戦後、いわゆる「冷戦時代」においては、日本はいつもアメリカ主導の「市場原理主義」(現在では「グローバリゼーション(Globalization)」と呼んでいるが)に翻弄されてきた。市場原理主義者達が追及した資本主義社会においては、人間は「目的(end)」ではなく、「手段(means)」として扱われた。この結果、人間の尊厳が失われた。

どうすれば我々は国民の財産や生計を守るため、抑制の効かない、モラルや節度の無い市場原理主義と金融資本主義経済に終止符を打つことができるのか※。それが今、我々が直面している課題である。
※(「終止符を打つ」ではなく「(人間を)目的の地位に戻す」と読むこともできる)

このような時だからこそ、我々は「友愛」の精神、フランス革命のスローガンである「自由・平等・博愛(liberte', e'galite', fraternite')」の精神に立ち戻らねばならない。これこそは、自由主義の固有のリスクを緩和するのに有効である。

「友愛」の精神は、過度に進みすぎた現状のグローバルな資本主義を、伝統的な地域経済活動に適合させるための調整役を果たす原則と表現することができる。

昨今の経済危機は、「アメリカ型の自由市場経済学こそが理想的で普遍的な経済体制であり、世界中がアメリカ型の経済体制に同調すべく修正をすべきだ」という思想がもたらしたものだ。

日本では「グローバリゼーション」に対してどの程度適合すべきかについて意見が分かれた。ある人たちはグローバリゼーションを推進し、市場原理への適合が良策であると主張した。一方で、より穏やかなアプローチを好ましいと考え、セーフティネットを拡大し、伝統的な経済活動を保護しなければならないと主張した人もいた。小泉純一郎首相(2001-2006年)の政権以来、自由民主党は前者を、我々民主党は後者を主張していた。

どんな国でも、その国の経済は、長い年月にわたって形成され、伝統や習慣、国独自のライフスタイルを反映するものである。しかしグローバリゼーションは、経済に関係の無い価値観や、環境問題、国毎の資源的な制限などを考慮せずに突き進んできた。冷戦構造が終結して以降の日本社会の変化を振り返ると、私は「グローバリゼーション」が伝統的な経済活動にダメージを与え、地域社会を破壊したという表現が誇張では無いものと考えている。
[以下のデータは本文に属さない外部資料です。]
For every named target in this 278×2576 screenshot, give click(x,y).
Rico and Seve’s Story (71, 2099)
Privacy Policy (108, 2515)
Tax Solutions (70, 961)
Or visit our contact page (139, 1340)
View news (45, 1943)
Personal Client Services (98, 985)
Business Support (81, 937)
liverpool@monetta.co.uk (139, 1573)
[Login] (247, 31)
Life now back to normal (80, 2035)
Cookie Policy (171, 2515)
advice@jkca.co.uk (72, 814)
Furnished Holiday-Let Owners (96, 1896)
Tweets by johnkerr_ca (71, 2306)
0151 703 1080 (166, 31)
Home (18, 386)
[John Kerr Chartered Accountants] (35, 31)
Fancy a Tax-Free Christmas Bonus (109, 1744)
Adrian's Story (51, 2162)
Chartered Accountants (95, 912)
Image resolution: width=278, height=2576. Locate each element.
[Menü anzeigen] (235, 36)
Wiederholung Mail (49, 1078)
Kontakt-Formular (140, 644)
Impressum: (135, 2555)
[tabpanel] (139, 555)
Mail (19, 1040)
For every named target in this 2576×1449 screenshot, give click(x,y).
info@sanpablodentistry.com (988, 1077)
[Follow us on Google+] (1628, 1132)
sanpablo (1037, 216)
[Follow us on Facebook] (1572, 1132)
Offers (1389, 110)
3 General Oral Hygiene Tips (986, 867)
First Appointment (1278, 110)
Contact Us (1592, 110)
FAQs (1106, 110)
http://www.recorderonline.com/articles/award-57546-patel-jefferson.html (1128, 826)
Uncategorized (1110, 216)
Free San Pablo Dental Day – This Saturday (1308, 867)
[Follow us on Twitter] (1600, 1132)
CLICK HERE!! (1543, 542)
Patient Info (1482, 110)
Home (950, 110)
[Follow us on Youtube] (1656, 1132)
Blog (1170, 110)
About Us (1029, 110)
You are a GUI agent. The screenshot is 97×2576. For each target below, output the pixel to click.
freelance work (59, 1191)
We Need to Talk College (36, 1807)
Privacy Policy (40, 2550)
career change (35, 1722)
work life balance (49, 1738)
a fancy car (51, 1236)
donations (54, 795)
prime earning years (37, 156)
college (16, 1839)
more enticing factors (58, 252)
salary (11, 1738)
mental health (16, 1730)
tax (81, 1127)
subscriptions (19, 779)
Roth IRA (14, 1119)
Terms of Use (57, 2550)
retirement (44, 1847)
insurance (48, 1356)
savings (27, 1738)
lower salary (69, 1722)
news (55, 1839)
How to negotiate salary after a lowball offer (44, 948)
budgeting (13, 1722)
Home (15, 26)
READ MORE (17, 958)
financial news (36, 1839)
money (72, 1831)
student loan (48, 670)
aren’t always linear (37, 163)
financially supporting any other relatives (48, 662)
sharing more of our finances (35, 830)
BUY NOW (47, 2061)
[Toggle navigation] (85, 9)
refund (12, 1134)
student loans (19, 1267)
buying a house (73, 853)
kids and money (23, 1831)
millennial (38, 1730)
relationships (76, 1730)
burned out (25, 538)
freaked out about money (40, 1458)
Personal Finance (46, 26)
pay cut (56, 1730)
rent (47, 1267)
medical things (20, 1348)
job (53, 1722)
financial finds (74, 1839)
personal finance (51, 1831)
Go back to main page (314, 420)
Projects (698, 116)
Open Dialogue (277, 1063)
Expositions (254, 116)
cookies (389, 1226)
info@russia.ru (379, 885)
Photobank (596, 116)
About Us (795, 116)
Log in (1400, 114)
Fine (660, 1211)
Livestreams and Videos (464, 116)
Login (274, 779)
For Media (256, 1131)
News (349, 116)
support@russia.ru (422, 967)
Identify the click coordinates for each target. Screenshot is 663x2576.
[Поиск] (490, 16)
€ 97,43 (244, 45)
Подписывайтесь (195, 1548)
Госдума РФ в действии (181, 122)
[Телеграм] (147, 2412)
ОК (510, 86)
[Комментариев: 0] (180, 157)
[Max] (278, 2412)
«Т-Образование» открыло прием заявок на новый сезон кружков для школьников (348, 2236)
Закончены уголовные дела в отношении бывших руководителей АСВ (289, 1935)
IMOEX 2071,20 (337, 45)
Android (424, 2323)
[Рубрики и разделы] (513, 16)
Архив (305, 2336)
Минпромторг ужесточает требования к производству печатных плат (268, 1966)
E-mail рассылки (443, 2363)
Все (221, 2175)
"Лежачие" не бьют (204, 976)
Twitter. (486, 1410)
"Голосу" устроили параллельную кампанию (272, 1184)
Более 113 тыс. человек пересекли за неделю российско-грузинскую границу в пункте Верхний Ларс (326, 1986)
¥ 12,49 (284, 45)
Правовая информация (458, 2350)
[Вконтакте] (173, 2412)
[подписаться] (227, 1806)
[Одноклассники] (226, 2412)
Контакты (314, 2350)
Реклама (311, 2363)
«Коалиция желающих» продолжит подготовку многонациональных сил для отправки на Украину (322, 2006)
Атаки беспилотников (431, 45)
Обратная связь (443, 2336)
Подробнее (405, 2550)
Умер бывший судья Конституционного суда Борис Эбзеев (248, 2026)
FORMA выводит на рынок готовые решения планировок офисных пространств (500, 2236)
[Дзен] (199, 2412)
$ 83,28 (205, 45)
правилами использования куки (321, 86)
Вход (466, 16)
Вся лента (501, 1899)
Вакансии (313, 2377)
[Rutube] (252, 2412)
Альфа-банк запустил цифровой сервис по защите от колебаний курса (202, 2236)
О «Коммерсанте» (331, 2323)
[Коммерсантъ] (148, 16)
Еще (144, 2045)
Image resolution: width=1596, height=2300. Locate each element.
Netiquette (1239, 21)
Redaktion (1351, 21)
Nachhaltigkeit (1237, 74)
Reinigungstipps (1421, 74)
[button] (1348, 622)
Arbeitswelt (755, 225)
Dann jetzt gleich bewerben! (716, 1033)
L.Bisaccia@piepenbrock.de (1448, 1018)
市場原理においては人間は単なる「人件費」として定義される。しかし現実の世界においては、人間は地域社会の構成要素となり、生活様式や伝統、文化を具体化する根幹となるものだ。個人は、地域社会の中で仕事と職務を得て、それぞれの家族の生計を維持することができ、それゆえに尊敬を集めるのである。

「友愛」の原則のもとにおいてなら、我々はグローバリゼーションの犠牲となった農業や環境、医療など、人間の生命と安全にかかわるような分野を見捨てる政策を実行することはできなくなる。

我々は政治家として、グローバリゼーションで見捨てられる立場となった「比経済的な価値」に対し、注力をする責任がある。我々は人を結びつける絆を再生させ、自然や環境を重視し、社会福祉と医療システムを立て直し、よりよい教育と子育てへのサポートを行い、経済的格差を是正する政策をとらねばならない。

「友愛」の概念から生じる、もうひとつの我々の目標は、東アジア諸国によるコミュニティ形成である。もちろん、日米安全保障条約は日本の外交方針の基礎であり続ける。

しかし同時に、我々はアジアに位置する国というアイデンティティを忘れてはならない。加速度的に活性化する東アジア地域こそ、日本の基本的な「あり場所」として認識されねばならない。したがって我々は、アジア地域における安定した経済協力、そして安全保障に対する枠組みを構築し続けなければならない。

昨今の金融危機は、多くの人にアメリカの一国主義時代が終わるかもしれないという予見を持たせ、さらにそれはアメリカ・ドルの世界的基軸通貨としての恒久性に対する懸念をももたらした。

私はさらに、イラク戦争の処理の失敗や金融危機の結果を見て、アメリカ主導型のグローバリゼーションがもはや終焉に向かいつつあり、世界が多極化の時代に進んでいると感じている。しかし現在、アメリカに代わり世界各国に対して優位性を発揮できる国は存在せず、アメリカ・ドルの代わりに世界の基軸通貨として通用する通貨も存在しない。アメリカの影響力は衰えているが、それでもこれから20-30年は世界最大の軍事国家であり、経済大国であり続けるだろう。

一方、現在の情勢においては、中国の台頭が顕著である。軍事力の拡大も著しく、経済力では世界有数のものとなっている。中国の経済規模が日本のそれを追い越すのは、そう遠くない将来であろう。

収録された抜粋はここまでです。